The ongoing COVID-19 pandemic has revealed chronic underinvestment in health research. It has exposed gaps in the global capacity to tackle infectious disease outbreaks and disrupted research efforts and elimination programmes that are crucial in the fight against poverty-related and neglected diseases (PRNDs).
Measures to curb the spread of COVID-19, together with reallocation of resources resulted in reduced testing, increased barriers to treatment, and soaring infection rates of PRNDs. For example, there was an estimated 11% decline in the number of people reached with HIV prevention programmes in 2020, compared with 2019, and around one million fewer people with TB were treated in the same time frame. These statistics highlight that improved tools to tackle PRNDs are needed more than ever.
While investments in, and lessons learned from PRND R&I contributed to a faster, more coordinated response to COVID-19, highlighting its key contribution to pandemic preparedness and response, there is an urgent need to build on the COVID-19 experience to catalyse research and product development for PRNDs. Therefore, Horizon Europe work programmes should contribute to filling research gaps for PRNDs.
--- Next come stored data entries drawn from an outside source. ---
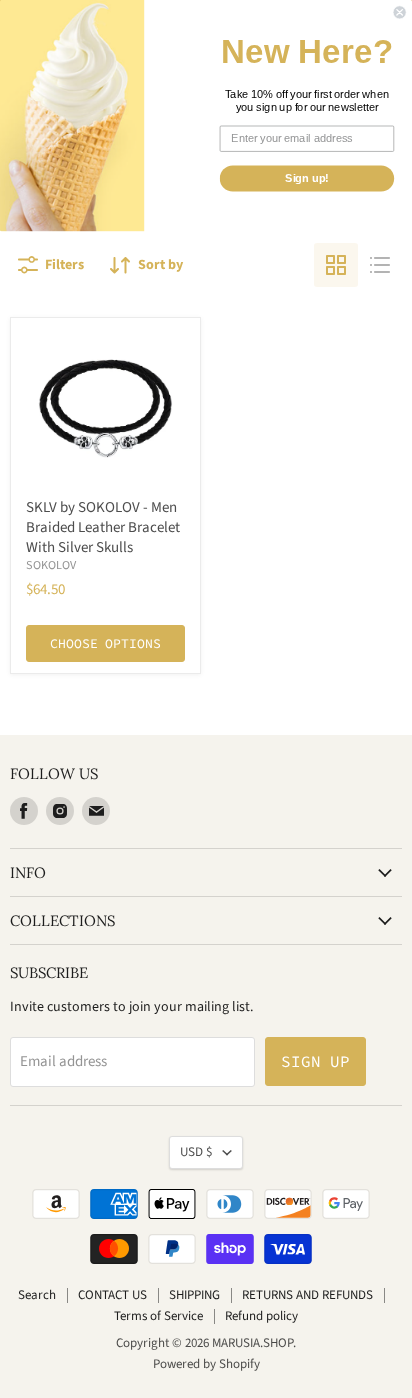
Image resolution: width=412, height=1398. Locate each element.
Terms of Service (158, 1316)
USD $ (196, 1152)
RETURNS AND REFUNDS (307, 1295)
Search (37, 1295)
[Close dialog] (400, 12)
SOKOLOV (51, 565)
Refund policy (261, 1316)
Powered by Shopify (206, 1364)
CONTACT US (112, 1295)
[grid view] (336, 265)
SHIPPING (194, 1295)
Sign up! (307, 178)
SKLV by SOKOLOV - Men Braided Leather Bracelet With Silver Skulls (103, 527)
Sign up (315, 1061)
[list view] (380, 265)
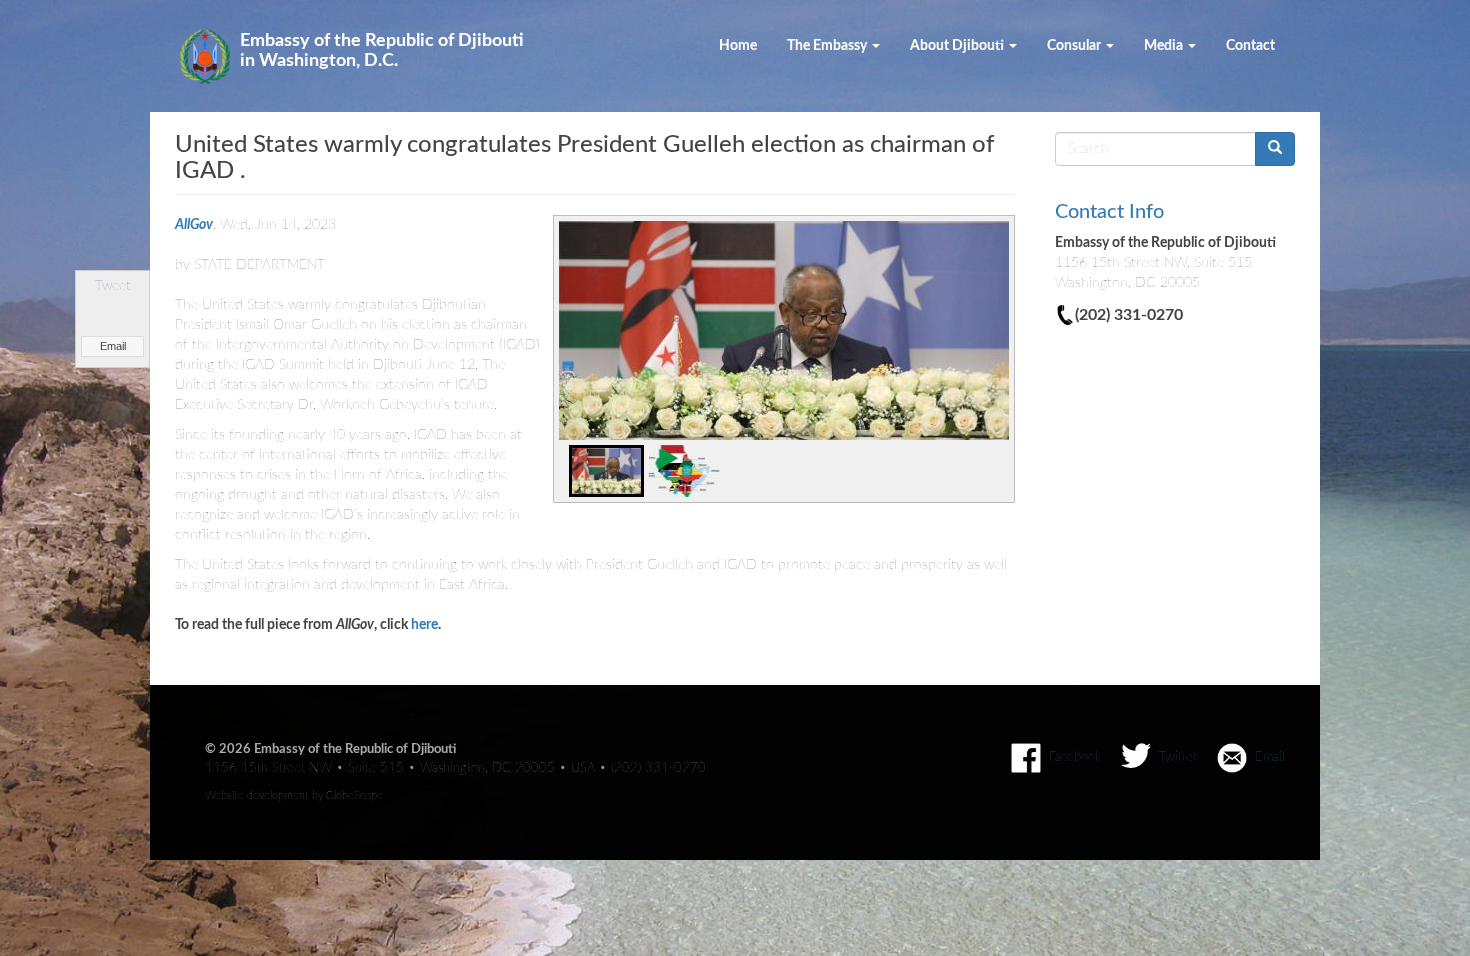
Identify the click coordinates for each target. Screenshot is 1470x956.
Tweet (113, 286)
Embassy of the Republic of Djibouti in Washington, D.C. (382, 51)
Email (113, 346)
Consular (1075, 46)
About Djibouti (958, 46)
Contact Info (1109, 212)
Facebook (1075, 757)
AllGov (194, 225)
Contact (1250, 46)
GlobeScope (354, 795)
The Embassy (828, 46)
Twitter (1178, 757)
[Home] (212, 56)
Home (738, 46)
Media (1165, 46)
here (424, 625)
Moreover, there is a need to maximise the societal impact of EU R&I funding. Horizon Europe is the first EU Research Framework Programme to include societal impact as a key impact pathway. This represents an opportunity to implement pro-access policies which increase the public return on investment of EU-funded biomedical R&I. This intention needs to be fleshed out through specific access provisions included in every Horizon Europe call, to ensure that tools developed with EU support will be available, accessible, and affordable, including an obligation to licence on a non-exclusive basis and at fair and reasonable conditions. The EU has included an additional exploitation obligation to its emergency funding action for COVID-19 under Horizon 2020. This is an important precedent that needs to be maintained in all future calls.
Together with 17 other CSOs and research institutions, Global Health Advocates endorsed a paper Filling The Global Health Gaps – How Could EU R&I Funding Contribute? calling for more EU investments in PNRD.